By Daniel W Todd, MD
We are seeing an increase in “implant rejections” in recent years. It seems patients are almost “rejecting” or chronically reacting to implants. Clinically this might manifest as a loose joint, chronic effusion, or even a proximal dermatologic reaction. The problem resolves with hardware removal and recurs with replacement. It is often felt to be due to a cell mediated (Gel and Coombs Type IV) reaction to Nickel, Cobalt, Bone Cement, or rarely Titanium. The metals are not allergens, but may act as Haptens. The current literature is limited and contradictory.

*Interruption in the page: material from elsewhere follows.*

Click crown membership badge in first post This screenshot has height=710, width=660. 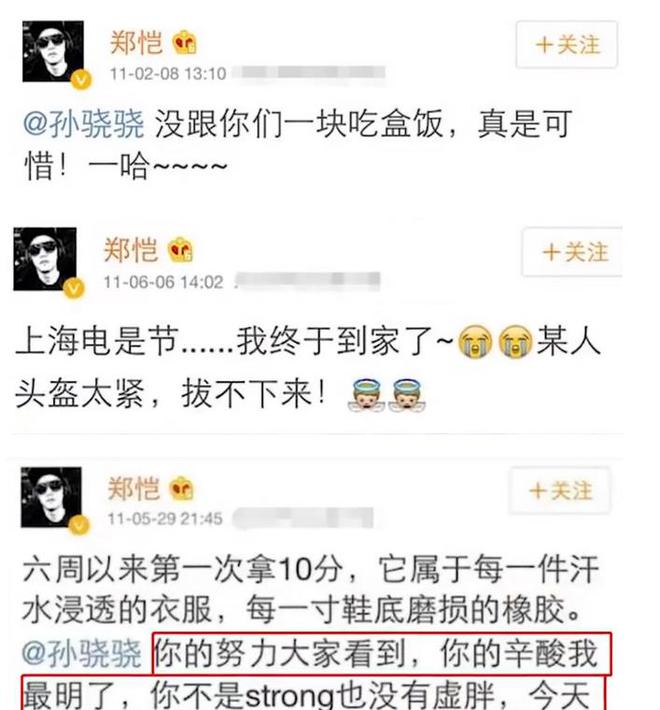point(184,43)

Allergist, implanting surgeons, and dermatologists are on the forefront of research. It is felt to be a chronic cell mediated (Gel and Coombs Type IV) hypersensitivity reaction. The proximal tissue often demonstrates chronic inflammation, lymphocytosis and often even eosinophil infiltration.
Routine skin or blood testing for IgE mediated disease is not helpful. A Lymphocyte transfomation test (Melisa Test) is still investigational. Patch testing is the current standard of care for these tests, however, this too remains controversial. There are many false positives and false negatives.
In the US we often use the FDA approved “TRU Test”, however, this test lacks relevant metals. Dormer Labs in Canada or the Finn Chamber can offer a relevant metals tray. The metals can be applied to the skin on the initial office visit using CPT 99044 (# of allergens). A nurse reading can be done and photodocumentation given at 48 hours. A follow up physician visit can be made in 72 -96 hours to review the results. Antihistamines are irrelevant, however, steroids may contribute to a false negative.
Due to the fact there are know false positives and false negatives, patients should never be “cleared” for surgery. The patient and surgeon should just be told that the results of the patch test were negative.